INDONESIA plans to name three banks to help it sell about $650 million of Islamic bonds, Dahlan Siamat, director for Islamic financing at the finance ministry, said in a telephone interview in Jakarta. The government sold its first international Islamic dollar bonds in April 2009.
JORDAN plans to sell about $500 million of bonds, Finance Minister Mohammad Abu Hammour said in an interview on June 23. The sale will be denominated in U.S. dollars “as it’s a stable currency and the Jordanian dinar is pegged to it,” Abu Hammour said.
URUGUAY may sell as much as $1 billion of bonds in 2011, including $500 million of dollar-denominated debt, Carlos Steneri, director of public credit at Uruguay’s Ministry of Economy and Finance, said June 3 at a Latin Finance conference in London. The dollar-denominated bonds may have a maturity of 20 years or more, Steneri said.

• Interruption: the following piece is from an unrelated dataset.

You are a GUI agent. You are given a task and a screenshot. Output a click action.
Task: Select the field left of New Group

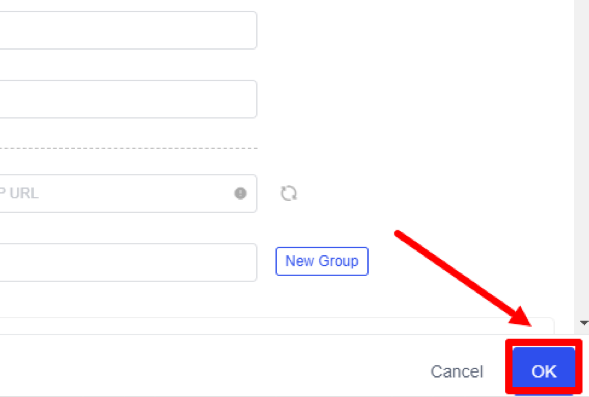pos(128,263)
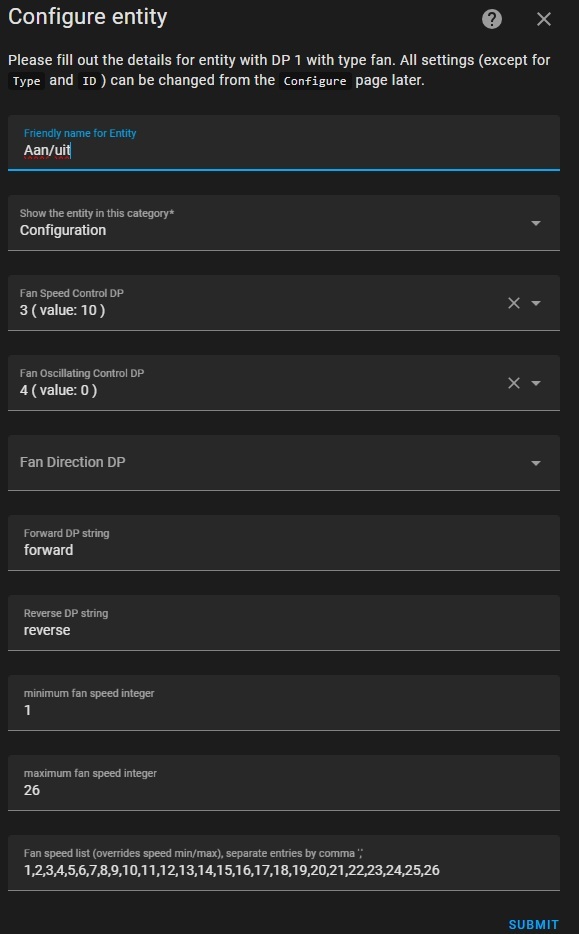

MALAYSIA plans to raise about $1 billion from its first sale of conventional dollar bonds in eight years after drawing bids for five times the Islamic debt it offered, a finance ministry official said. The government may hire banks including CIMB Group Holdings Bhd. and HSBC Holdings Plc to arrange the sale by Sept. 30, said the official, who declined to be named as the discussions are private. Malaysia raised $1.25 billion from a Shariah-compliant dollar bond on May 27. Malaysia is rated A3 by Moody’s and A- by S&P.
GHANA is considering selling its second dollar bond in 2011 to tap investor demand as the start-up of oil production boosts economic growth and narrows the budget deficit, Deputy Finance Minister Fifi Kwetey said. The government was considering a “no-deal roadshow” to gauge international investors’ appetite, Kwetey said in a May 26 interview in Abidjan. Ghana sold its first global bond in 2007, raising $750 million to help fund the construction of roads and power plants.

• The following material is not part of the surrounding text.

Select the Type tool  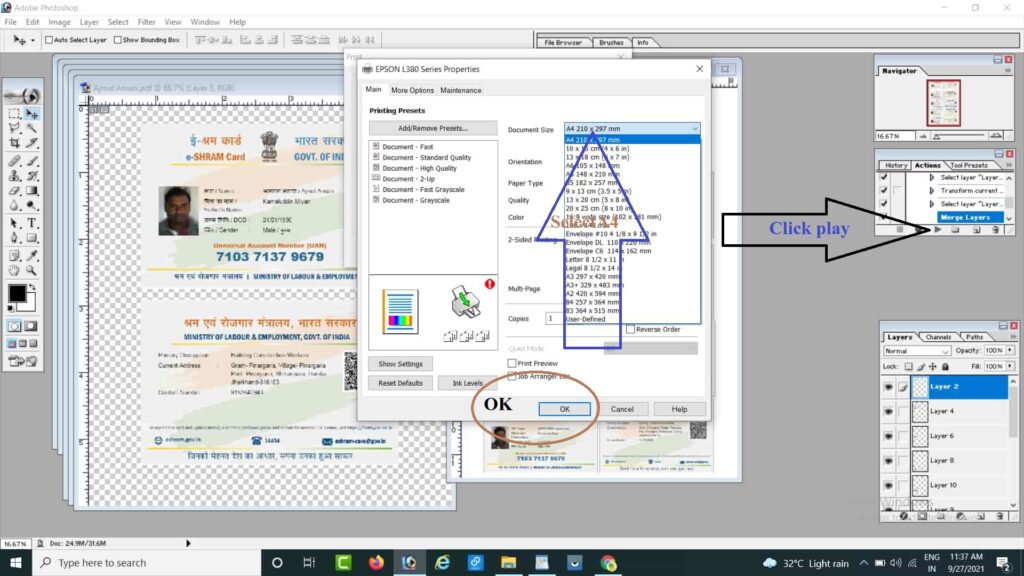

ANGOLA received credit ratings from Moody’s, S&P, and Fitch Ratings that put it on par with Nigeria, Lebanon and Belarus, and paved the way for a planned sale of international bonds. The southern African nation’s creditworthiness was rated at B+ by S&P and Fitch, four levels below investment grade. Moody’s assigned an equivalent ranking of B1.
MONGOLIA plans to raise $500 million selling bonds in 2010 and the remainder of a planned $1.2 billion program will be sold according to market conditions, Batbayar Balgan, director general of the financial and economic policy department of Mongolia, said at a forum in Ulan Bator on June 16. The government scaled back its plans for global bond sales after Europe’s debt crisis drove up borrowing costs. Investment banks are advising Mongolia to issue debt with maturities of 5 years to 10 years, Finance Minister Sangajav Bayartsogt said in a Feb. 9 interview. The securities may yield 8 percent to 11 percent, he said.